- [OBJECTIVE]:
Extract every line of the listing below that contains the word "This".

- [DATA LINES]:
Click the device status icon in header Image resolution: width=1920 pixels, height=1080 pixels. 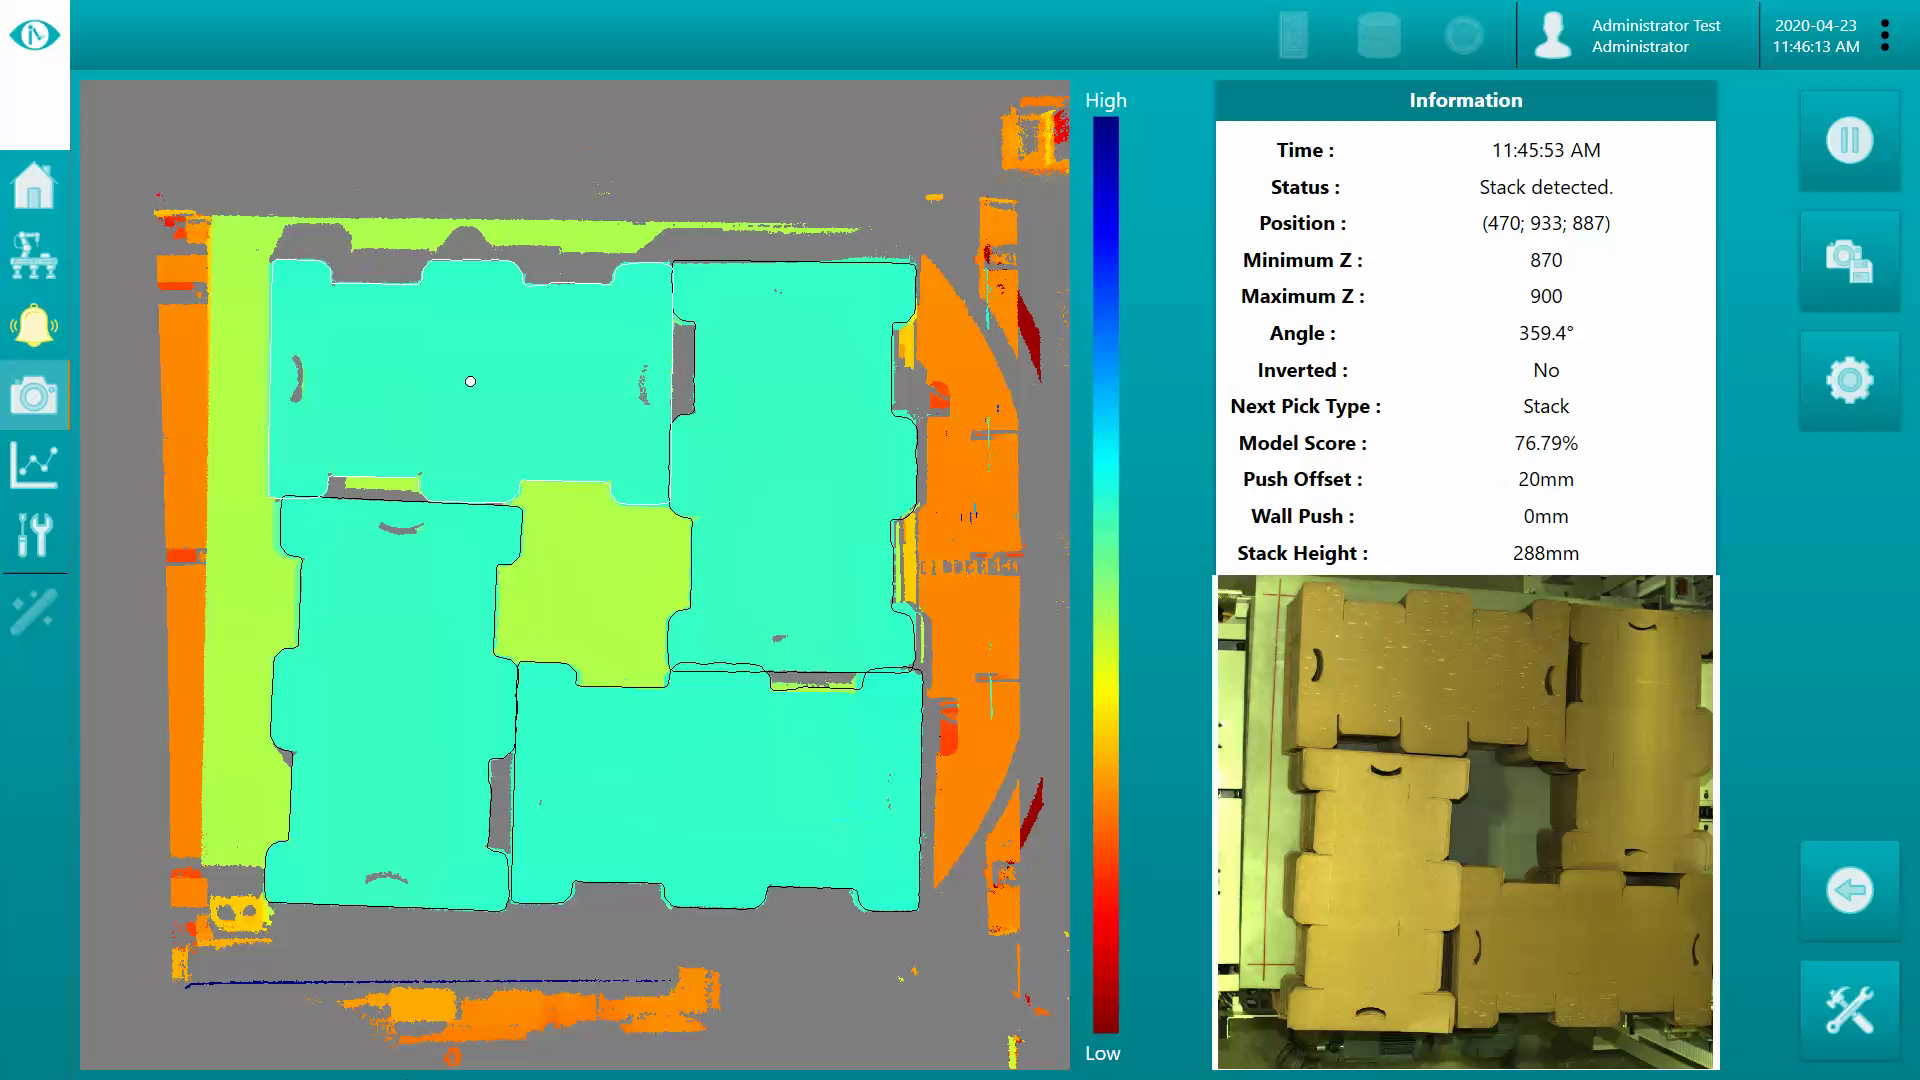(x=1293, y=36)
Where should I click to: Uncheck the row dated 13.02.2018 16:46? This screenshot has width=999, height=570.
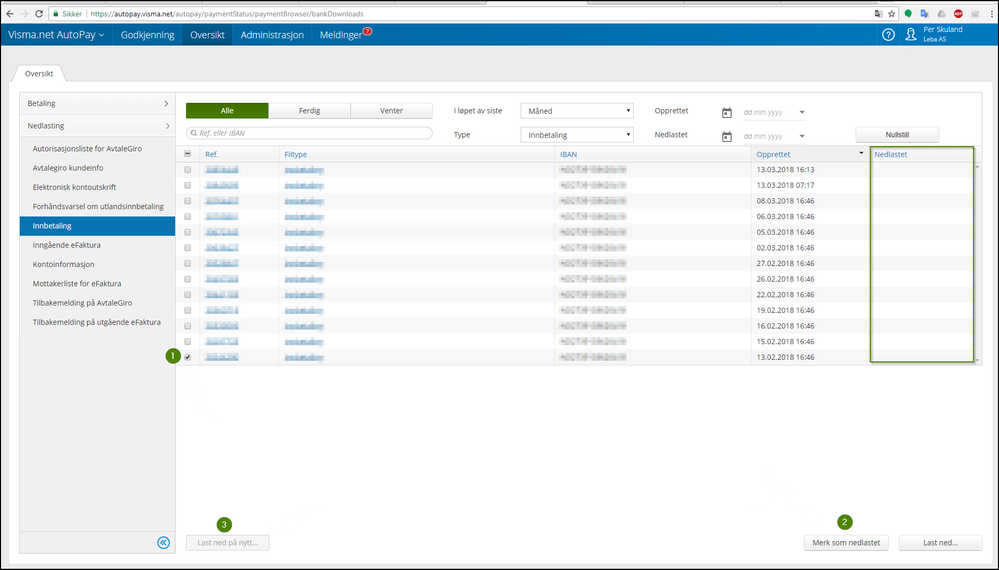[x=187, y=357]
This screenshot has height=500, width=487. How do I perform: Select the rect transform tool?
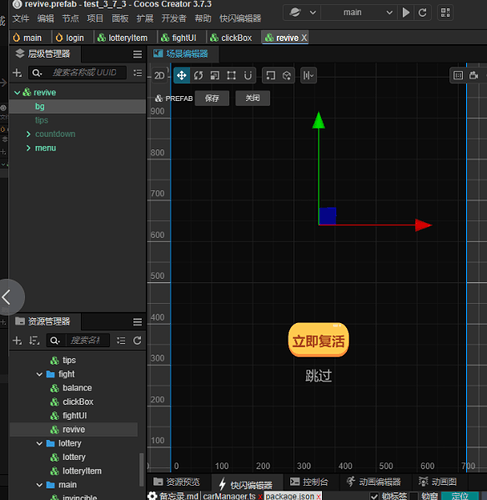[231, 76]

- [WRITTEN RESPONSE]:
Where should I click to: Uncheck the row dated 13.02.2018 16:46? This screenshot has width=999, height=570.
This screenshot has height=500, width=487. How do I perform: Select the rect transform tool?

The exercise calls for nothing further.